### Task to carry out
Write out again only the lines between the one with "Instruction: Switch to the Findings 182 tab" and the end of the records below, both ends counted, and don't include the pictures.

### Available data
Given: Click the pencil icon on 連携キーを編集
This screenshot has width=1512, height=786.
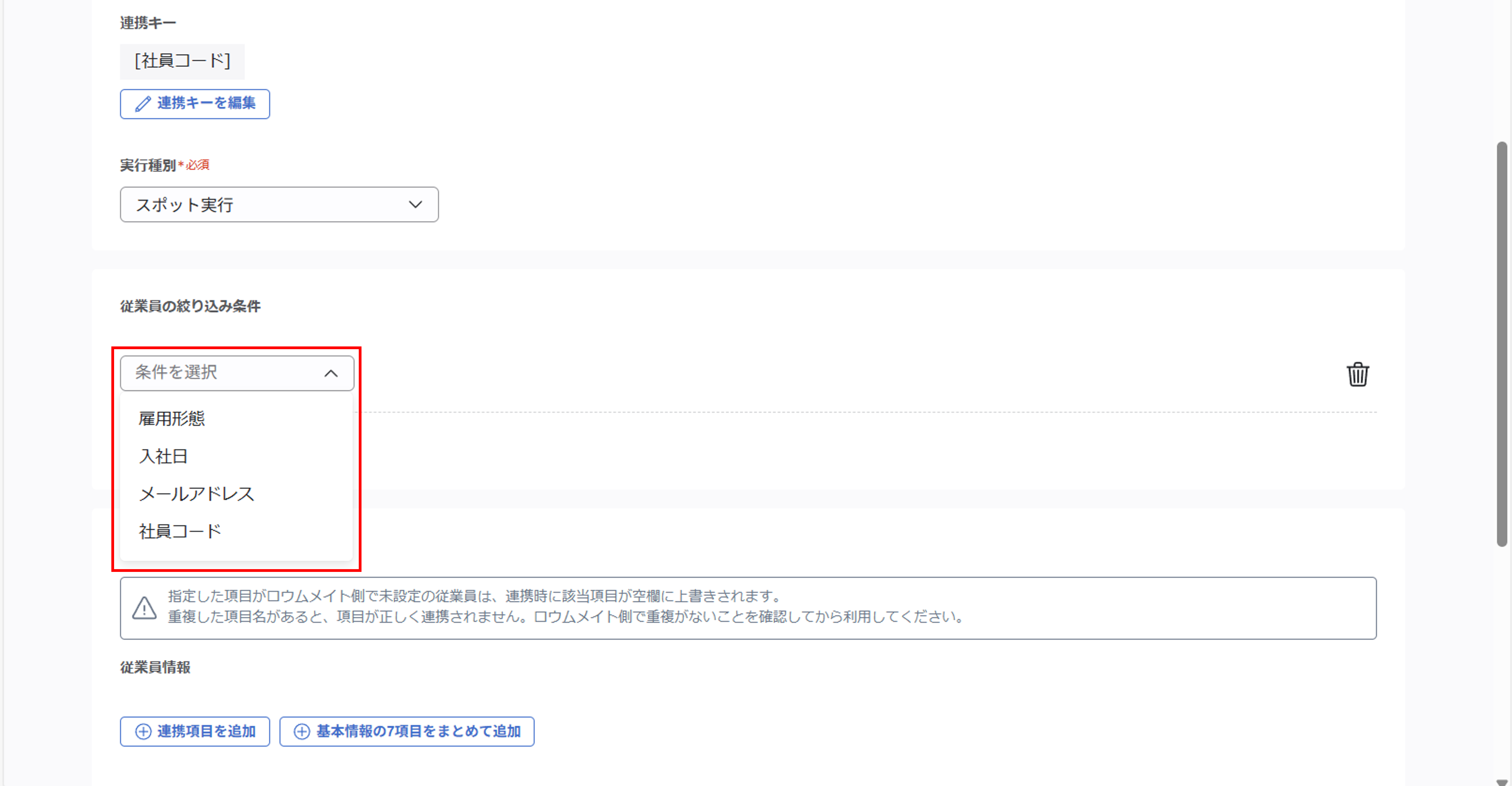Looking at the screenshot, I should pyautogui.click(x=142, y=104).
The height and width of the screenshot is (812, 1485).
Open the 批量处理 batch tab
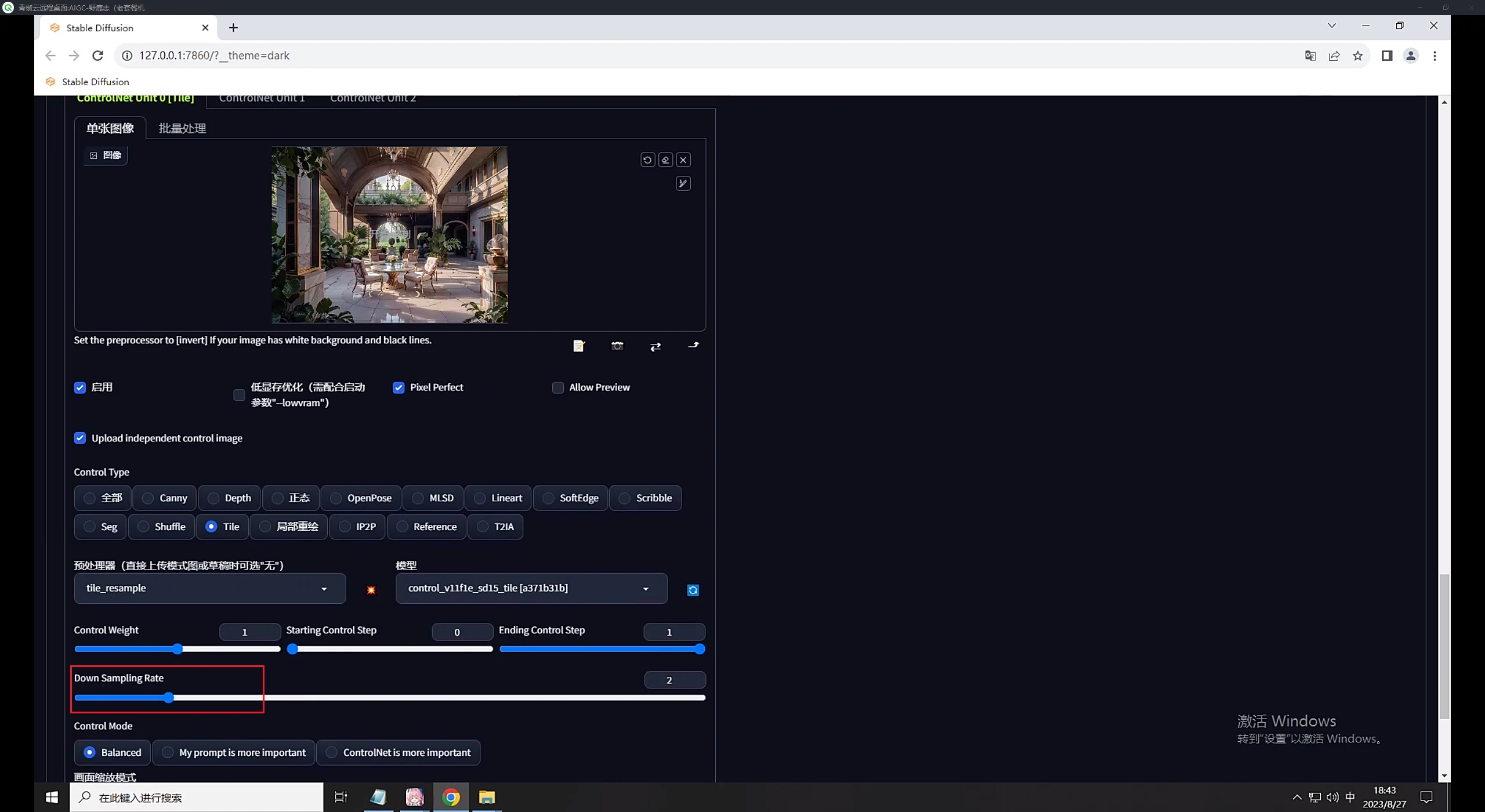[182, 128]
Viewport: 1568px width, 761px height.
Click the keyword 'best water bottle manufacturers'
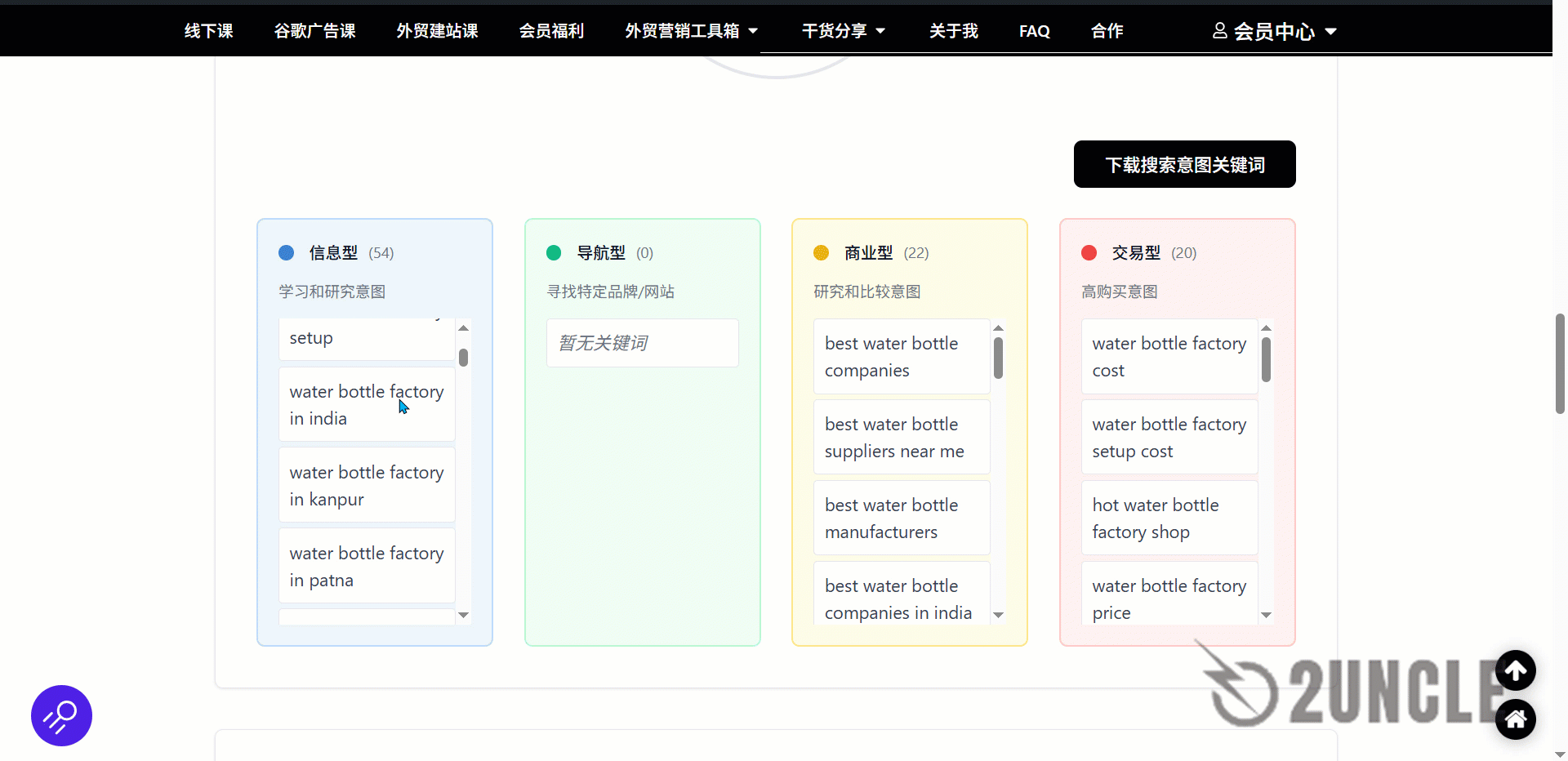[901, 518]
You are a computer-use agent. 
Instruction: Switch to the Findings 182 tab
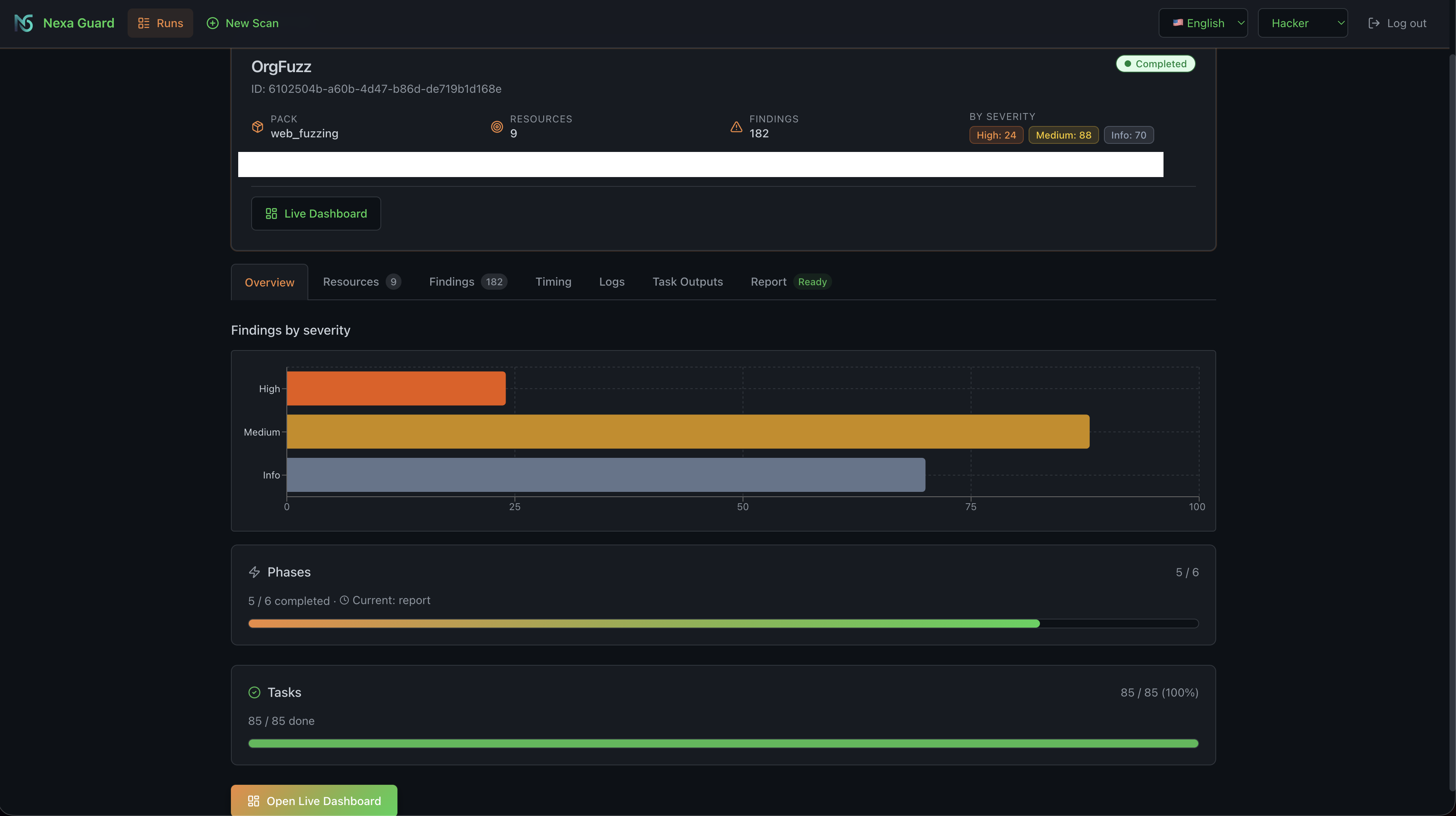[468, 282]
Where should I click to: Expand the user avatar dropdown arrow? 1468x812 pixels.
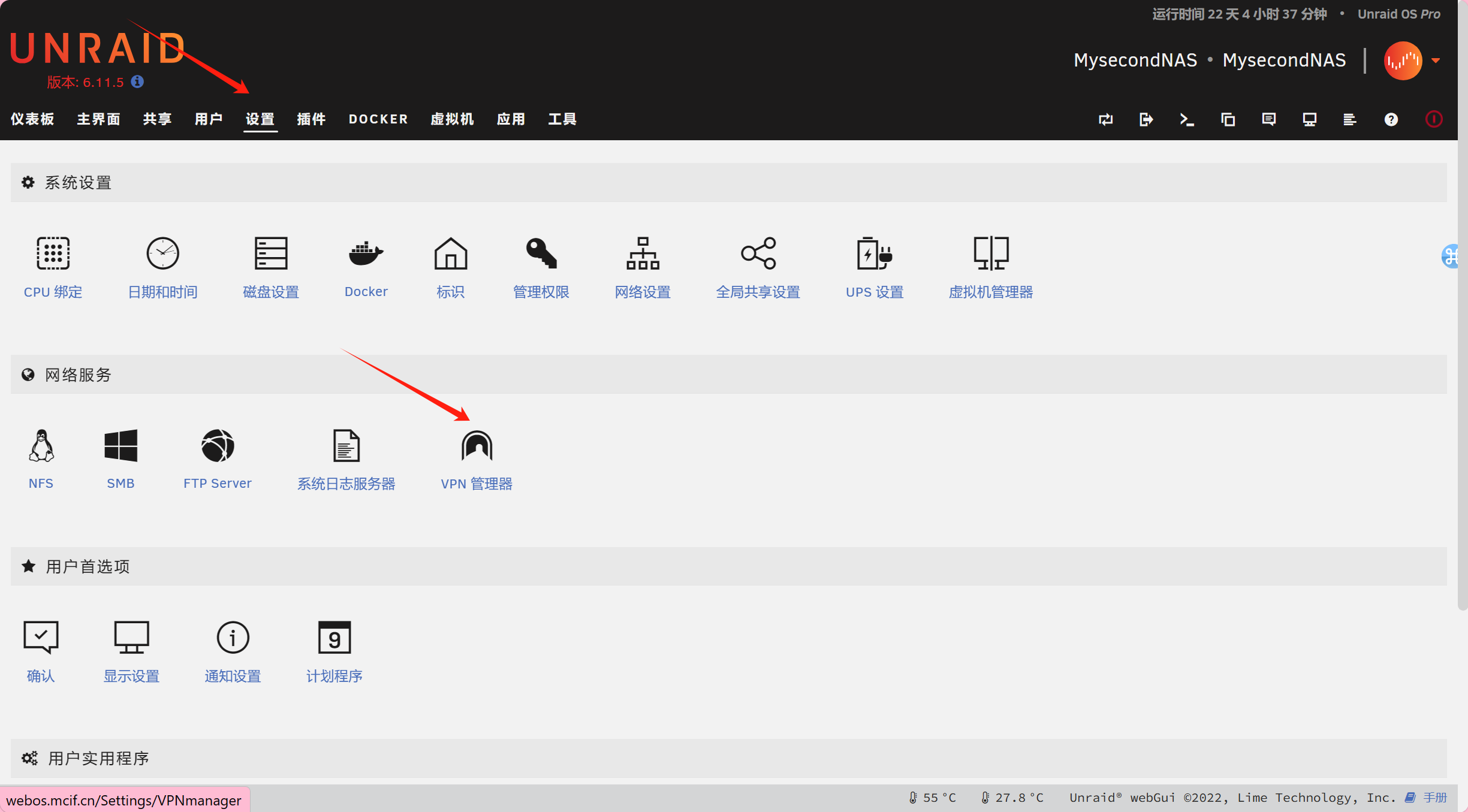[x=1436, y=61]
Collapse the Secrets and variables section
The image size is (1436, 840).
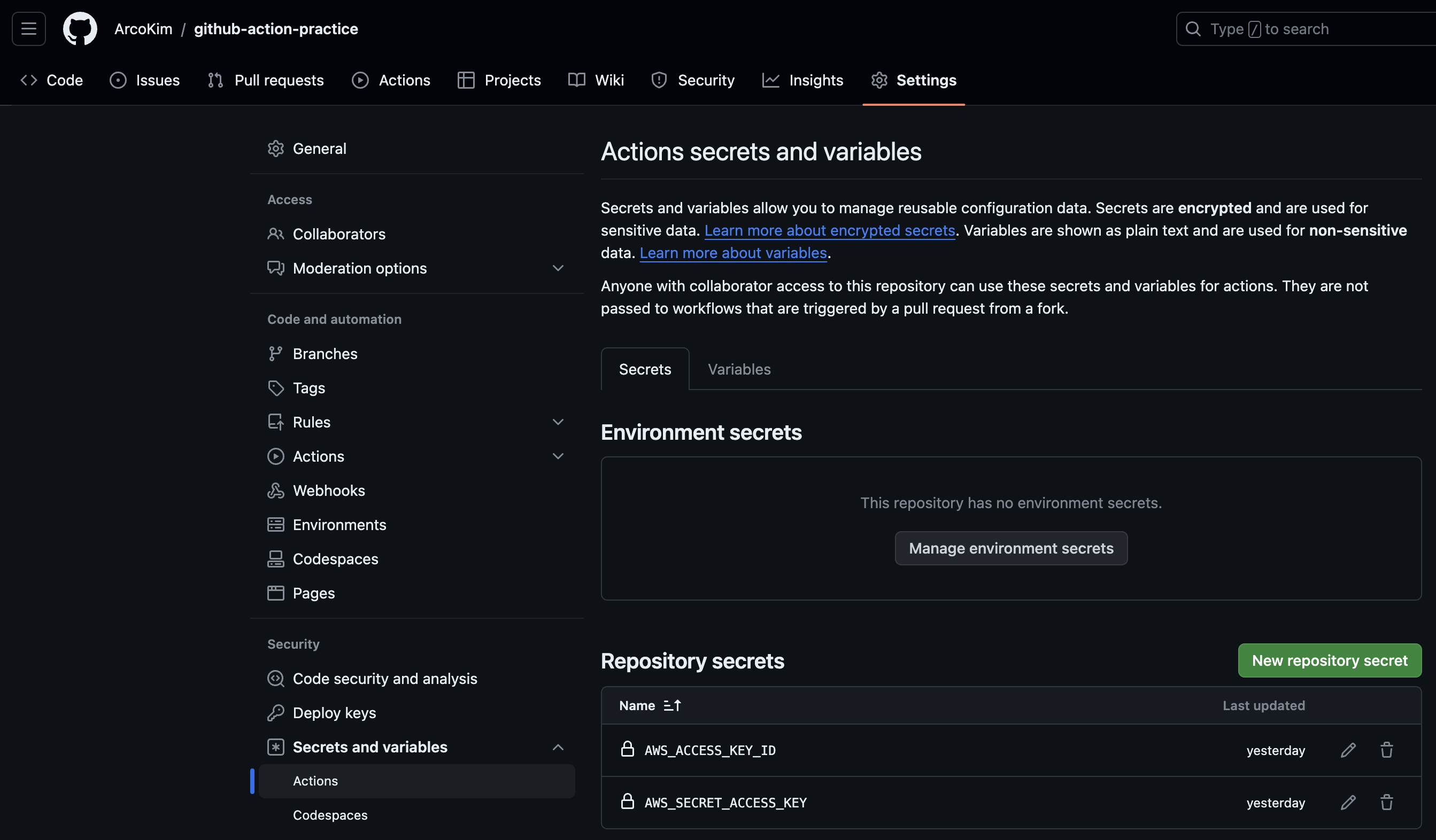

### Task answer
Instruction: Switch to the Findings 182 tab
[468, 282]
Where should I click to: Expand the user avatar dropdown arrow? 1468x812 pixels.
[x=1436, y=61]
Collapse the Secrets and variables section
The image size is (1436, 840).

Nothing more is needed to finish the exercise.